Extrait choisi:

Il y a lieu de les déclarer recevables à l’exception de la requête de Joseph BENDOUNGA car le requérant n’a pas qualité pour demander l’avis de la Cour conformément à l’article 97 de la Constitution, et de celles de Rodolphe Héritier Bonheur DONENG WANZOUMON qui est une intervention volontaire, procédure non prévue devant la Cour ;

Considérant que toutes les requêtes sont relatives à la révision de la Constitution, il y a lieu d’ordonner la jonction des procédures pour une bonne administration de la justice.

II – AU FOND

Considérant que la Cour Constitutionnelle est gardienne de la Constitution et de l’ordre constitutionnel ;

Que seule la Cour Constitutionnelle a compétence pour interpréter la Constitution ;

Considérant que les moyens soulevés par les requérants comportent trois principales questions de droit : l’abrogation de la Constitution, la révision de la Constitution et le recours au referendum ;

Il y a lieu pour la Cour de procéder à l’examen de ces trois questions.

A) SUR LE PROJET D’ABROGATION DE LA CONSTITUTION DU 30 MARS 2016 ET SON REMPLACEMENT PAR UNE NOUVELLE CONSTITUTION

Considérant que le décret N° 22 348 du 26 août 2022 signé par le Président de la République et contresigné par le Premier Ministre, Chef du Gouvernement et le Ministre chargé du Secrétariat Général du Gouvernement et des Relations avec les Institutions de la République est intitulé : « Décret N° 22.348 portant création du Comité Chargé de rédiger le projet de Constitution de la République Centrafricaine » ;

Considérant que ce décret a été pris suite à une correspondance du Président de l’Assemblée Nationale du 10 août 2022 adressée au Ministre chargé du Secrétariat Général du Gouvernement et des Relations avec les Institutions de la République ayant pour objet « Réponse à l’avis du Gouvernement sur la proposition de loi constitutionnelle » « avis N° 436/MCSGGRIR /DIRCAB-22 du 21.07.2022»;

Que dans cette correspondance, le Président de l’Assemblée Nationale déclare notamment :

« Le Bureau de l’Assemblée Nationale réuni le mardi 09 août 2022 :

Prend acte de l’Avis du Gouvernement sus référencié, relatif à la proposition de loi constitutionnelle modifiant et complétant certaines dispositions de la Constitution du 30 mars 2016
Prie le Gouvernement de bien vouloir déclencher la procédure référendaire en matière de réforme constitutionnelle ;
Exhorte le Gouvernement à mettre en place une Constituante inclusive englobant toutes les forces vives de la Nation » ;
Qu’ainsi, il y a lieu pour la Cour de se prononcer sur le projet d’abrogation de la Constitution après avoir examiné les pouvoirs du Président de l’Assemblée Nationale et du Bureau de l’Assemblée Nationale et les pouvoirs du Président de la République en matière d’initiative d’abrogation de la Constitution du 30 mars 2016 et de rédaction d’un projet d’une nouvelle Constitution.

Données brutes:
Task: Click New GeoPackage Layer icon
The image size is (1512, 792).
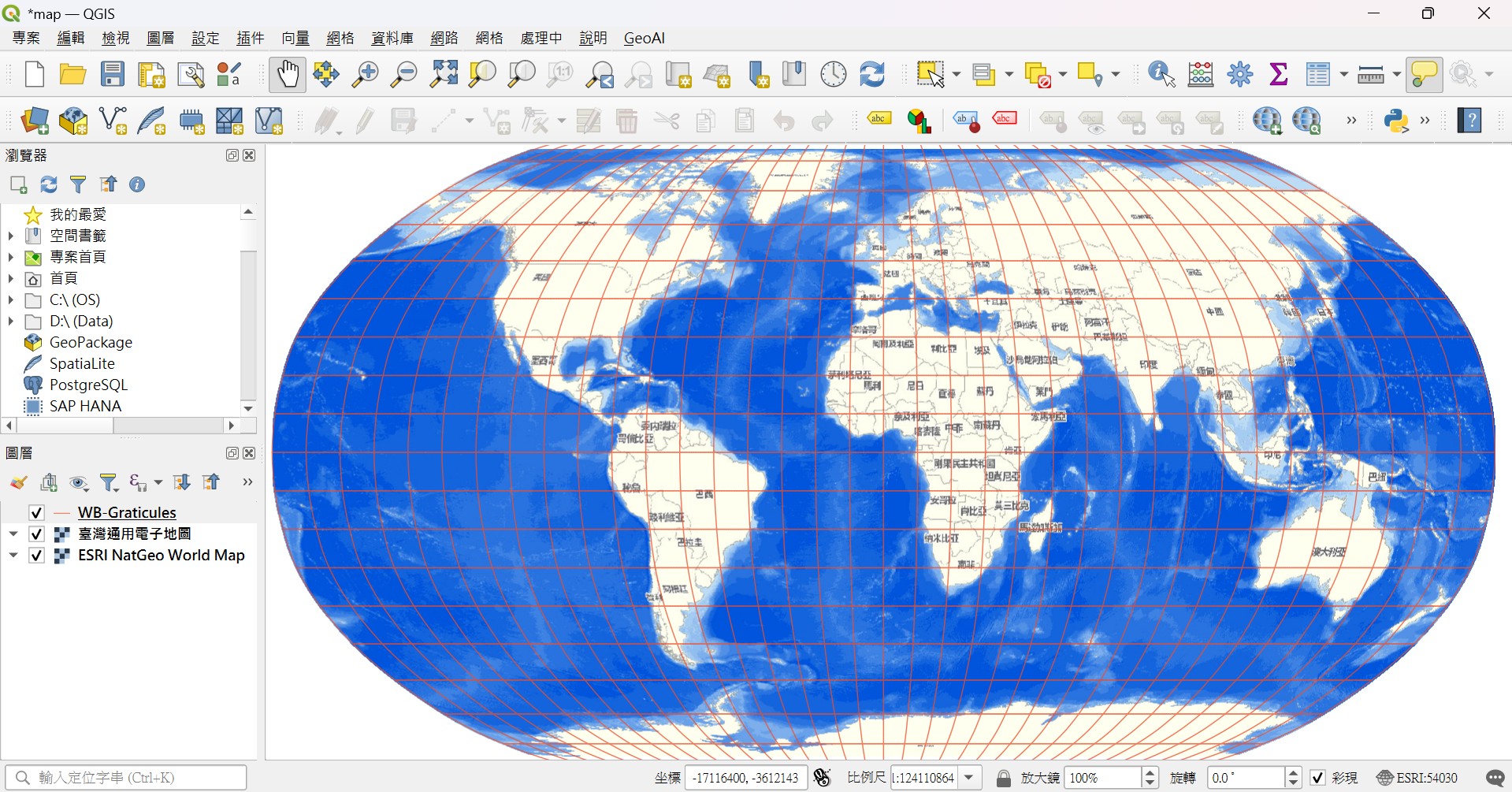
...
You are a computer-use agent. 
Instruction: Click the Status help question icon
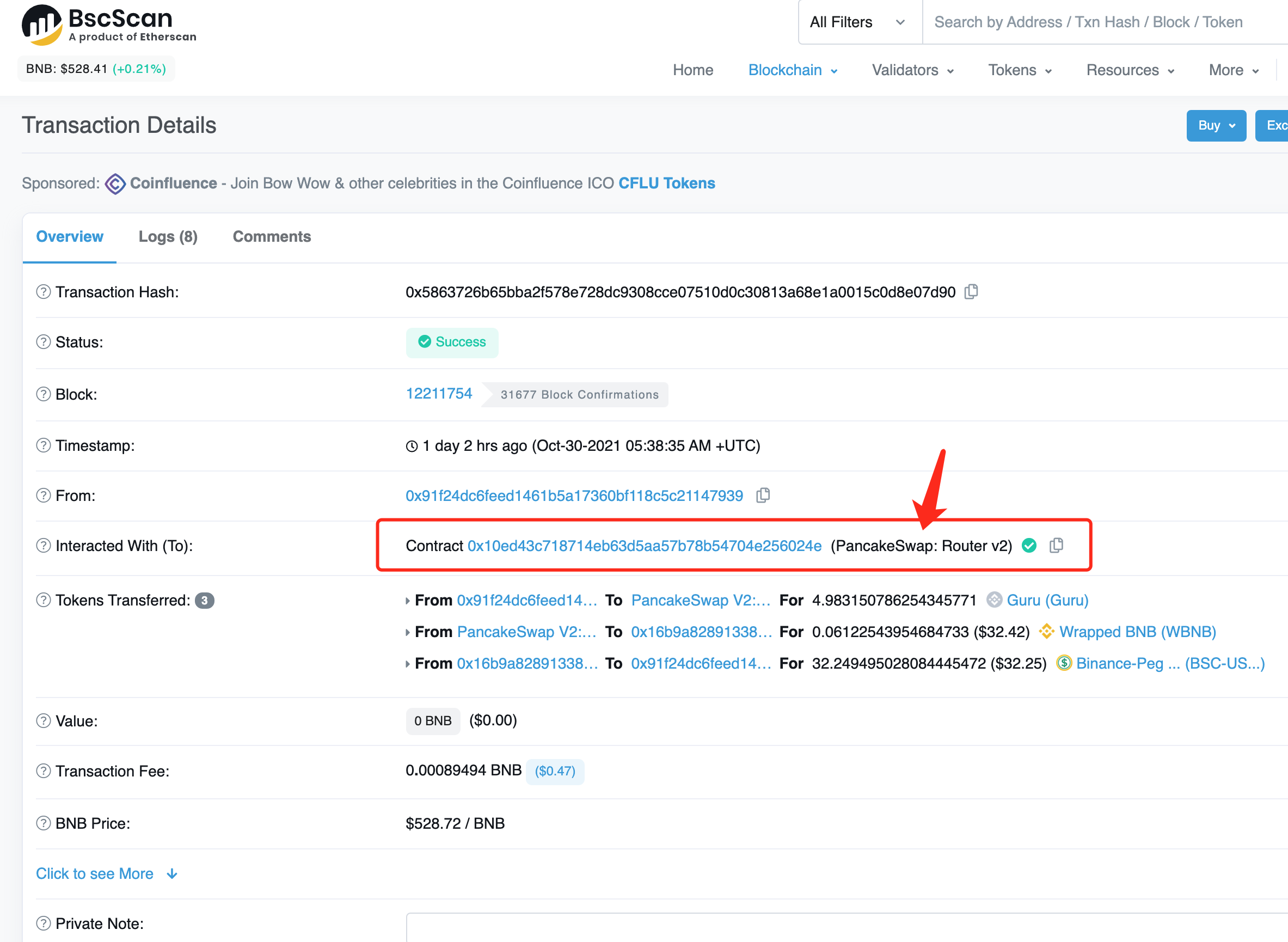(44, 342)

Votre objectif:
Reproduisez à l'identique le passage de la décision de la Cour constitutionnelle qui commence aux mots « Que seule la » et se termine après les mots « ces trois questions. ». Le matériau placé après l'extrait en est entièrement indépendant.

Corrigé de l'exercice:
Que seule la Cour Constitutionnelle a compétence pour interpréter la Constitution ;

Considérant que les moyens soulevés par les requérants comportent trois principales questions de droit : l’abrogation de la Constitution, la révision de la Constitution et le recours au referendum ;

Il y a lieu pour la Cour de procéder à l’examen de ces trois questions.